Isaac Framst ¹ Rebecca M. Wolking ² Justin Schonfeld ³ Nicole Ricker ¹ Janet Beeler-Marfisi ¹ Gabhan Chalmers ¹ Pauline Kamath ⁴ Grazieli Maboni ^5*

• ¹ University of Guelph, Guelph, Ontario, Canada
• ² Washington State University, Pullman, Washington, United States
• ³ Public Health Agency of Canada (PHAC), Ottawa, Ontario, Canada
• ⁴ University of Maine, Orono, Maine, United States
• ⁵ University of Georgia, Athens, United States

Spillover events of Mycoplasma ovipneumoniae have devastating effects on wild sheep populations.
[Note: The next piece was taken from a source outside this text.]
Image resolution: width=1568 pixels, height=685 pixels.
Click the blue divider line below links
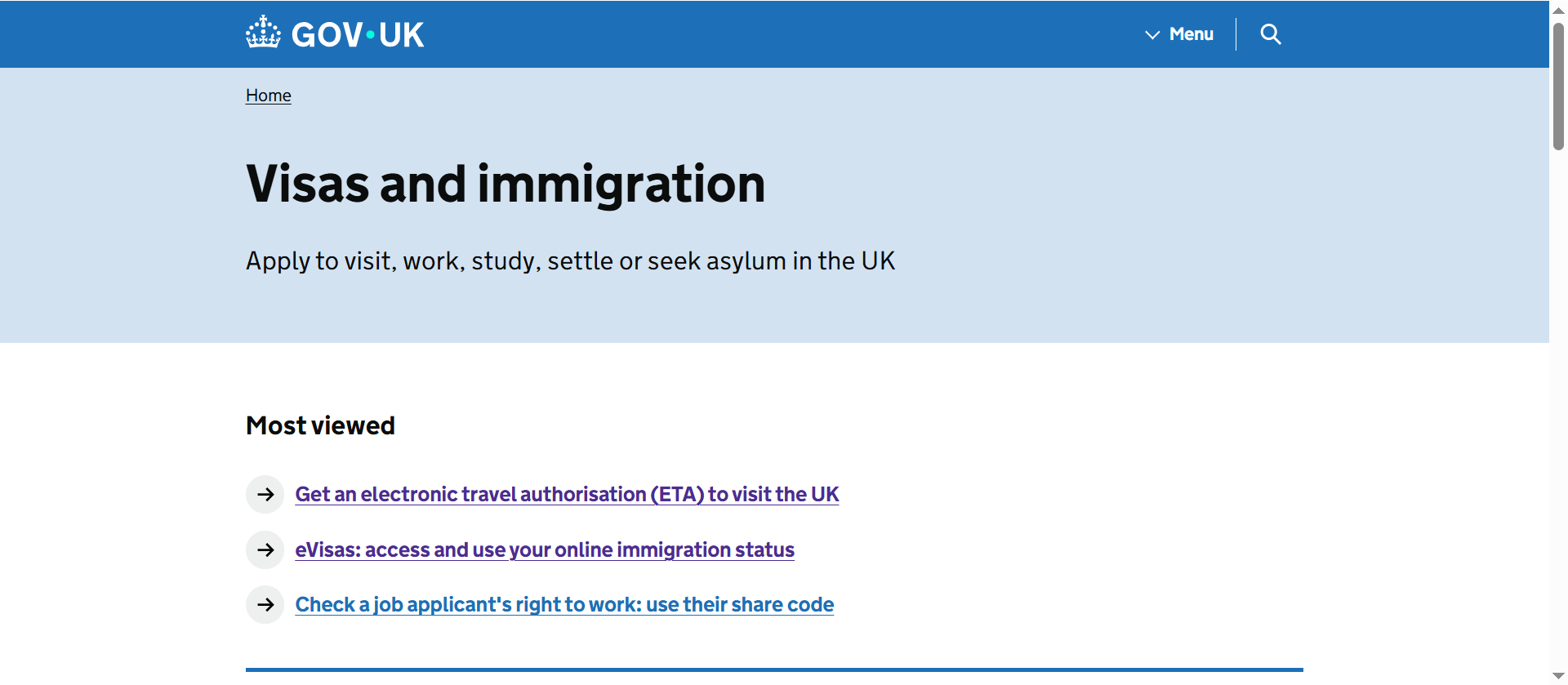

Multilocus sequence typing (MLST) is used to monitor spillover events and the spread of M. ovipneumoniae between sheep populations. Most work involving M. ovipneumoniae typing has used Sanger sequencing. However, this technology is time-consuming, expensive, and is not well suited to efficient batch sample processing. Our study aimed to develop and validate an MLST workflow for typing of M. ovipneumoniae using Nanopore Rapid Barcoding sequencing and multiplex PCR. We compare the workflow with Nanopore Native Barcoding library preparation and Illumina MiSeq amplicon protocols to determine the most accurate and cost-effective method for sequencing multiplex amplicons. A multiplex PCR was optimized for four housekeeping genes of M. ovipneumoniae using archived DNA samples (N = 68) from nasal swabs. Sequences recovered from Nanopore Rapid Barcoding correctly identified all MLST types with the shortest total workflow time and lowest cost per sample when compared to Nanopore Native Barcoding and Illumina MiSeq methods. Our proposed workflow is a convenient and effective method for strain typing of M. ovipneumoniae and could be applied to other bacterial MLST schemes. The workflow is suitable for diagnostic settings where reduced hands-on time, cost, and multiplexing capabilities are important.